Find every line in the records that holds the string "computer". Copy each one.

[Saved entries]
============
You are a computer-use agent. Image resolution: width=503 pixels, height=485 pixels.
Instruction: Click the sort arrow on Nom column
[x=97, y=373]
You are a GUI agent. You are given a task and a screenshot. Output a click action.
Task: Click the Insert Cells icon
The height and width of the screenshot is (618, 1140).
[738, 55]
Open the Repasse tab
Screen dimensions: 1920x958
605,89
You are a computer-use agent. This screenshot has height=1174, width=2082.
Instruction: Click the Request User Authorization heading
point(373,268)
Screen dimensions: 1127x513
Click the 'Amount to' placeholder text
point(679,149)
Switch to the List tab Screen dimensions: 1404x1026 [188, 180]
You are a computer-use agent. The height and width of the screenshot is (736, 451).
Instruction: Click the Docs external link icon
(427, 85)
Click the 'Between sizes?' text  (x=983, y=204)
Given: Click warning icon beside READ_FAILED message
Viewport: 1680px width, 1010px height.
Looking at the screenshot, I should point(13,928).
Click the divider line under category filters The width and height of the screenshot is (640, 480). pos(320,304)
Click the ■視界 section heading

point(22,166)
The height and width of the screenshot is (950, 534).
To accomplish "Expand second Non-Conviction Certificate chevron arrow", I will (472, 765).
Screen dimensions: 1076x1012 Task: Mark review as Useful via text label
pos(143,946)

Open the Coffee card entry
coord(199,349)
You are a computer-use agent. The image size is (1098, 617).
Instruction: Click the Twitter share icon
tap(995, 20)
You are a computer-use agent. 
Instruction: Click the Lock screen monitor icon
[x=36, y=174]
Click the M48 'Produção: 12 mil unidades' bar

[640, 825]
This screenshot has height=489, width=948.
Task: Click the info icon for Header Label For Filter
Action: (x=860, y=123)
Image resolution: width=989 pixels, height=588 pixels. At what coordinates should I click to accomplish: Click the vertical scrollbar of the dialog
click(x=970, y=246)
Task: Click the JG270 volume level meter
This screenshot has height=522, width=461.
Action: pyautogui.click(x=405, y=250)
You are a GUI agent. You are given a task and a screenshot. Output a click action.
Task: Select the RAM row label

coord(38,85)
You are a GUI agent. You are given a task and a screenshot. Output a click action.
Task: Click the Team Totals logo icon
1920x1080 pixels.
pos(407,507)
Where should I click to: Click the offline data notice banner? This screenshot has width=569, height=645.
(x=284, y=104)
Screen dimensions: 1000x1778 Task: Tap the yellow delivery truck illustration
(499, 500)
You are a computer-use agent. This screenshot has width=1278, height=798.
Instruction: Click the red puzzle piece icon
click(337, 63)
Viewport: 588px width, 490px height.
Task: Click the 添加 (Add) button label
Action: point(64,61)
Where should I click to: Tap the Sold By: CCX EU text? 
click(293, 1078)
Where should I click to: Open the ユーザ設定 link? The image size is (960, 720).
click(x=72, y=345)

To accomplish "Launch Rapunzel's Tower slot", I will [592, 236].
============
Reply =>
You are a computer-use agent. Image resolution: width=503 pixels, height=485 pixels.
You are a computer-use agent. This screenshot has height=1174, width=2082.
You are a computer-use agent. The height and width of the screenshot is (736, 451).
You are a computer-use agent. The image size is (1098, 617).
You are a computer-use agent. 
You are a computer-use agent. This screenshot has width=1278, height=798.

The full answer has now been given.